What to work on:
1/ Translate this sentence from the text on fuel vaporization into Spanish: "The incomplete mixing of the fuel and air leads to inefficient combustion, fuel wastage, and unnecessary pollution."
2/ Carry on the text on fuel vaporization with a few more sentences, starting right after its last line.

Text block:
╭──

1. Field of the Invention
This invention relates to the problem of delivering a combustible mixture of fuel and air to an internal combustion engine or other combustion appliance. It also relates to the problem of cooling a supercharge.
2. Background Art
Conventional carburetors and fuel injectors for internal combustion engines, as well as for other appliances, generate a heterogenous two phase product which consists of a liquid fuel phase and a gaseous combustion air phase. The incomplete mixing of the fuel and air leads to inefficient combustion, fuel wastage, and unnecessary pollution. Estimates vary, but some say up to 40-50% of fuel is wasted because of incomplete combustion. Vapor phase carburetors have been invented which attempt to deal with this problem by generating a molecular vapor from the liquid fuel before it is introduced into the combustion chamber. If a molecular vapor can be generated safely and effectively, and delivered to the combustion chamber in controlled dosages, essentially complete fuel combustion can be achieved, and much greater fuel economy can be achieved. However, it takes a tremendous amount of heat to vaporize traditional liquid fuels for internal combustion engines. For instance, a 235 horsepower engine at full load requires 10,486 watts of heat just to vaporize the fuel if liquid hexane is used as the fuel, assuming the liquid hexane is at or just below the liquid-gas phase change temperature just prior to vaporization.

╰──

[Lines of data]
╭──

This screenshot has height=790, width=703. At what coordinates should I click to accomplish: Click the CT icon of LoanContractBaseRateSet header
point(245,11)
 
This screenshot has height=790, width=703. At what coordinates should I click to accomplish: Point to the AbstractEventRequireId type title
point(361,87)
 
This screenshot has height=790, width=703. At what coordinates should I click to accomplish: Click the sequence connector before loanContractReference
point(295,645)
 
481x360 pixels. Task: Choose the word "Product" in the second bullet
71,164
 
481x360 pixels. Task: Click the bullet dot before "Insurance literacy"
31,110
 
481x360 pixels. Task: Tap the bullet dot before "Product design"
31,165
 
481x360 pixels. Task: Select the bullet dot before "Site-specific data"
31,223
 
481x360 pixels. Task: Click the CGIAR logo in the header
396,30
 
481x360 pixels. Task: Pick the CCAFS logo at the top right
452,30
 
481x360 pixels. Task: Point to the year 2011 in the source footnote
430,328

╰──
╭──

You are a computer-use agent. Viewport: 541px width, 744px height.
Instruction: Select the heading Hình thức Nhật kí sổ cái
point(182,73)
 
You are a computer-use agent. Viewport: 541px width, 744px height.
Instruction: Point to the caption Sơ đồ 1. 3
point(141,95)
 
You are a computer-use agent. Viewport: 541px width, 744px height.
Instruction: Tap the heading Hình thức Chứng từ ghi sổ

╰──

Answers to the problems:
1/ La mezcla incompleta del combustible y el aire provoca una combustión ineficiente, desperdicio de combustible y una contaminación innecesaria.

2/
The majority of the prior art vapor carburetion schemes seek to heat up the liquid fuel directly by surrounding the liquid fuel with a heating means or surrounding the heating means with a reservoir of liquid fuel, or by placing the heating means adjacent to the liquid fuel. The three main heating means employed in vaporizing fuel delivery systems are (1) heat supplied by the engine's exhaust system; (2) heat supplied by the engine's cooling system; and (3) heat supplied by electrical resistance heaters. Examples of devices using the engine's exhaust system as the heat source are the inventions of Zankowski (U.S. Pat. No. 2,800,533) and Budnicki (U.S. Pat. No. 4,476,840). An example of devices using the engine's cooling system as the heat source are the inventions of Ogle (U.S. Pat. No. 4,177,779). An example of a device using an electrical resistance heater as the heat source is the invention of Shih (U.S. Pat. No. 3,851,633).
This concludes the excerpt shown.